══ Text shown
On Wed, Aug 31, 2011 at 2:07 PM, Olivier Delalleau <sh...@keba.be> wrote:
> You can use:
> 1 + numpy.argmax(numpy.random.multinomial(1, [0.1, 0.2, 0.7]))
>
> For your "real" application you'll probably want to use a value >1 for the
> first parameter (equal to your sample size), instead of calling it multiple
> times.
>
> -=- Olivier

Thanks. Warren (Weckesser) mentioned this possibility to me yesterday
and I forgot to put it in my post. I assume you mean something like

x = np.arange(3)
y = np.random.multinomial(30, [0.1,0.2,0.7])
z = np.repeat(x, y)
np.random.shuffle(z)

That look right?

-Chris JS

>
> 2011/8/31 Christopher Jordan-Squire <cjord...@uw.edu>
>>
>> In numpy, is there a way of generating a random integer in a specified
>> range where the integers in that range have given probabilities? So,
>> for example, generating a random integer between 1 and 3 with
>> probabilities [0.1, 0.2, 0.7] for the three integers?
>>
>> I'd like to know how to do this without replacement, as well. If the
>> probabilities are uniform, there are a number of ways, including just
>> shuffling the data and taking the first however-many elements of the
>> shuffle. But this doesn't apply with non-uniform probabilities.
════
══ Records provided
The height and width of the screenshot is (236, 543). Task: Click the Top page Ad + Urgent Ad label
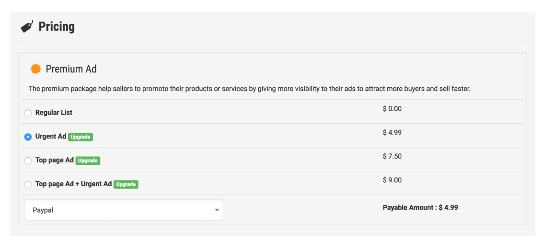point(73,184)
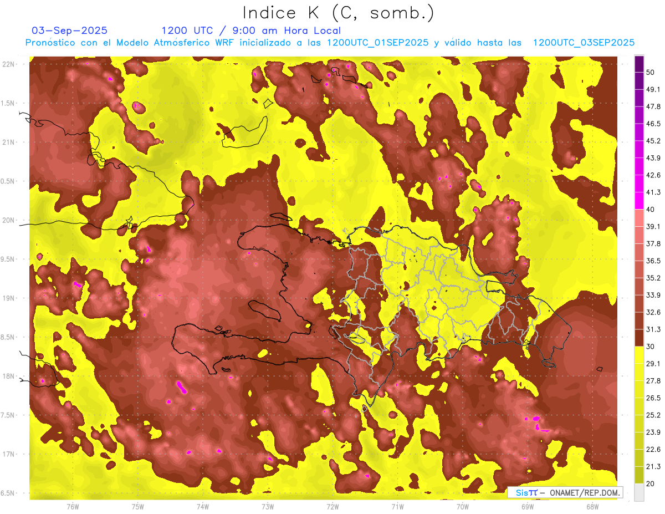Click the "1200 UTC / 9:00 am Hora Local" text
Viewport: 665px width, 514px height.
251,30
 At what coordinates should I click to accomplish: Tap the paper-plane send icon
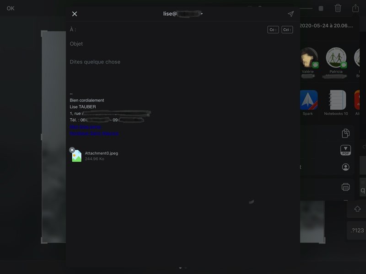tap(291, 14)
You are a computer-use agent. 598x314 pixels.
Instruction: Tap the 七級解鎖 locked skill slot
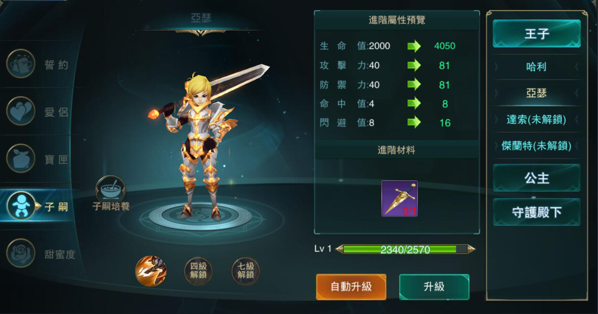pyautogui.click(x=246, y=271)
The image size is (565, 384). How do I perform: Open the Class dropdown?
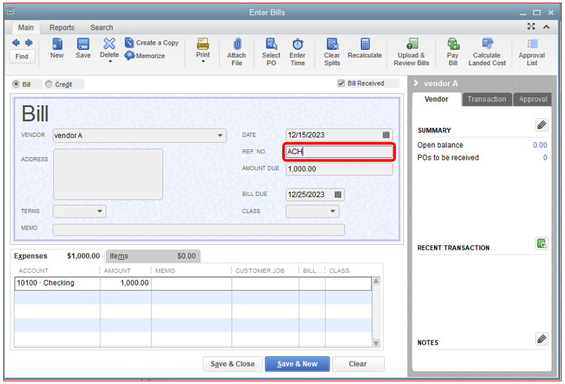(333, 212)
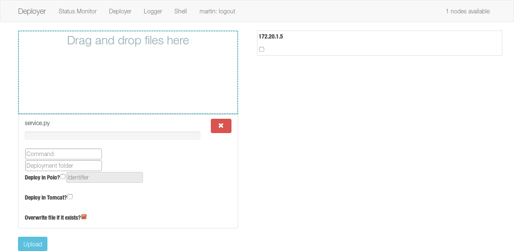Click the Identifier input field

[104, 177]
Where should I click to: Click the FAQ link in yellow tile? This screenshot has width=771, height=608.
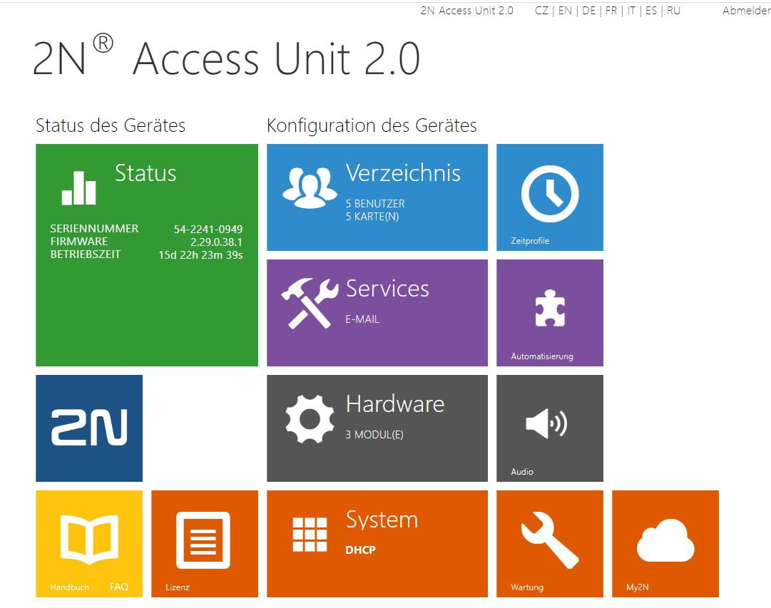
════
Written problem 1.
In the numpy email thread, why does the reply suggest using a value greater than 1 for the first parameter of the multinomial call? Answer in one to three sentences.
Written problem 2.
Repeat a passage from the numpy email thread word for word, beginning at the words "That look right?" and stopping after the words "the three integers?".

Exercise result 1.
The value should equal the sample size so the multinomial function can produce all the draws at once instead of being called multiple times.

Exercise result 2.
That look right?

-Chris JS

>
> 2011/8/31 Christopher Jordan-Squire <cjord...@uw.edu>
>>
>> In numpy, is there a way of generating a random integer in a specified
>> range where the integers in that range have given probabilities? So,
>> for example, generating a random integer between 1 and 3 with
>> probabilities [0.1, 0.2, 0.7] for the three integers?